**Supplied records:**

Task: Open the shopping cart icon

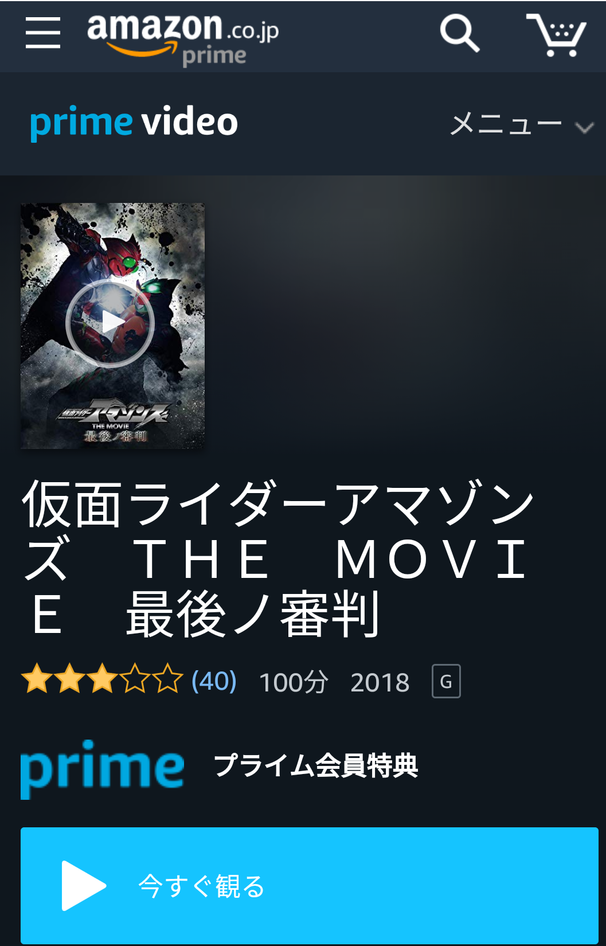Action: [x=556, y=35]
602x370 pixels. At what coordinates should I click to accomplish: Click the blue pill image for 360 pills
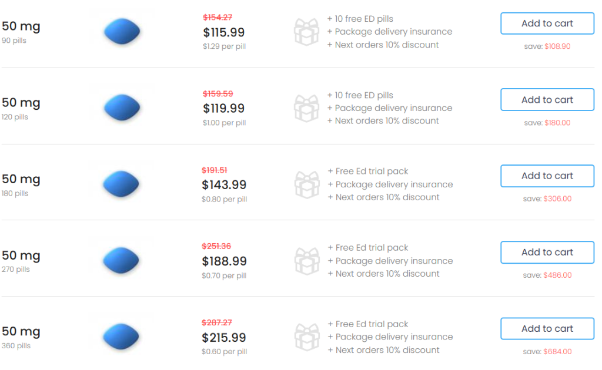[x=122, y=337]
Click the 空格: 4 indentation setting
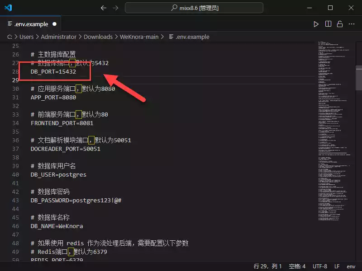Image resolution: width=362 pixels, height=271 pixels. pos(296,266)
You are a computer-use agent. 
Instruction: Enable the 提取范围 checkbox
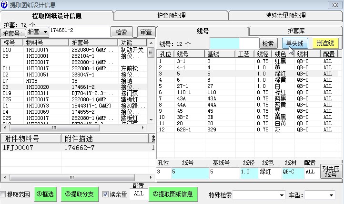(x=4, y=194)
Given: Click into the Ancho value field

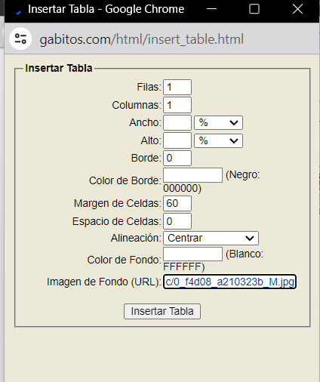Looking at the screenshot, I should (x=177, y=123).
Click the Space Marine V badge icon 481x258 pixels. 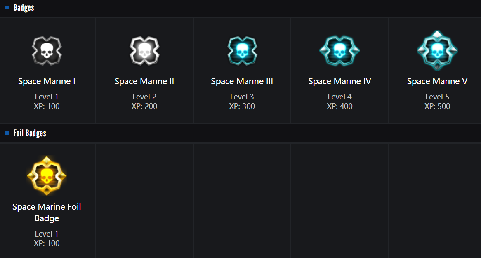437,51
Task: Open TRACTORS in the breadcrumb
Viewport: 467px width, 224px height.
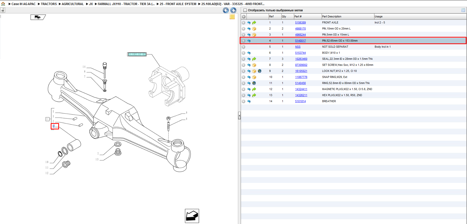Action: point(49,4)
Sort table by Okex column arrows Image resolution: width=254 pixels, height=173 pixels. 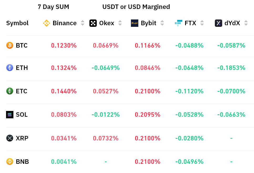pyautogui.click(x=120, y=23)
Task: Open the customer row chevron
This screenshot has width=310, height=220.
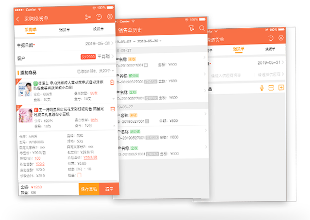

**Task details:** Begin the copy at the line containing "Task: Open the customer row chevron" and end it at the last line of the records; transcribe exactly and exclude pictures.

**Solution for this problem:**
Task: Open the customer row chevron
This screenshot has width=310, height=220.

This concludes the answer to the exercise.